# Picking data from a list

For the purpose of my question, I cannot use random data. So the data are provided.

data = ReadList["bas_frac.out", Number, RecordLists -> True];
getColor[m_List, i_Integer] := Module[{s = m[[i, 4]]},
Which[s == 0, Cyan, s == 1, Red, s == 2, Blue, s == 3, Orange, s == 4, Darker[Green], True, Black]];
data3 = Table[{PointSize[0.005], getColor[data, i],
Point[{data[[i, 1]], data[[i, 2]]}]}, {i, 1, Length[data]}];
S0 = Graphics[data3] f0 = GradientFilter[Image[S0], 1] My question is: how can I extract (in a new list, let's say dataN) the four-column data, corresponding to the non-black points of the above figure? Any suggestions?

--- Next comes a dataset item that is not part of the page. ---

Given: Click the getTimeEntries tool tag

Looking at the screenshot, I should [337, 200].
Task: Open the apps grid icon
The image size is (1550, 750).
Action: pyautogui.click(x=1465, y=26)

• Please share the data through a more reputable service (pastebin maybe). Even just attempting to look at the structure of your data opened a page alleging that I needed to “Download.an update for my flash player”. Also, GradientFilter works on arrays directly: do you need to go back and forth between lists and images? Finally, when you say “white points”, do you mean just pure white, or also any gray level, non-black ones? May 28 '20 at 4:30
• @MarcoB I never had problems with Mediafire. I actually want to extract all the data corresponding to the non-black points. Anu suggestions? May 28 '20 at 8:42

This approach avoids conversion to images. First, let's import the data:

data = ReadList["bas_frac.out", Number, RecordLists -> True];


Then we generate a bivariate interpolation from the data, ignoring the values in the third column of data which do not seem relevant to the problem at hand, and using the fourth column as the response variable. With this interpolation in hand, we can calculate the gradient of this function and take its magnitude, which should be conceptually equivalent to applying the GradientFilter you had used:

if = Interpolation[data[[All, {1, 2, 4}]]];

Norm@D[if[x, y], {{x, y}}];
DensityPlot[
Unitize@%, {x, 10, 15}, {y, 2.3652, 3.927},
PlotPoints -> 75, PlotRangePadding -> 0,
AspectRatio -> Automatic, ColorFunction -> GrayLevel
] As you can see, the magnitude of the gradient of the interpolating function closely resembles the result you had obtained from GradientFilter.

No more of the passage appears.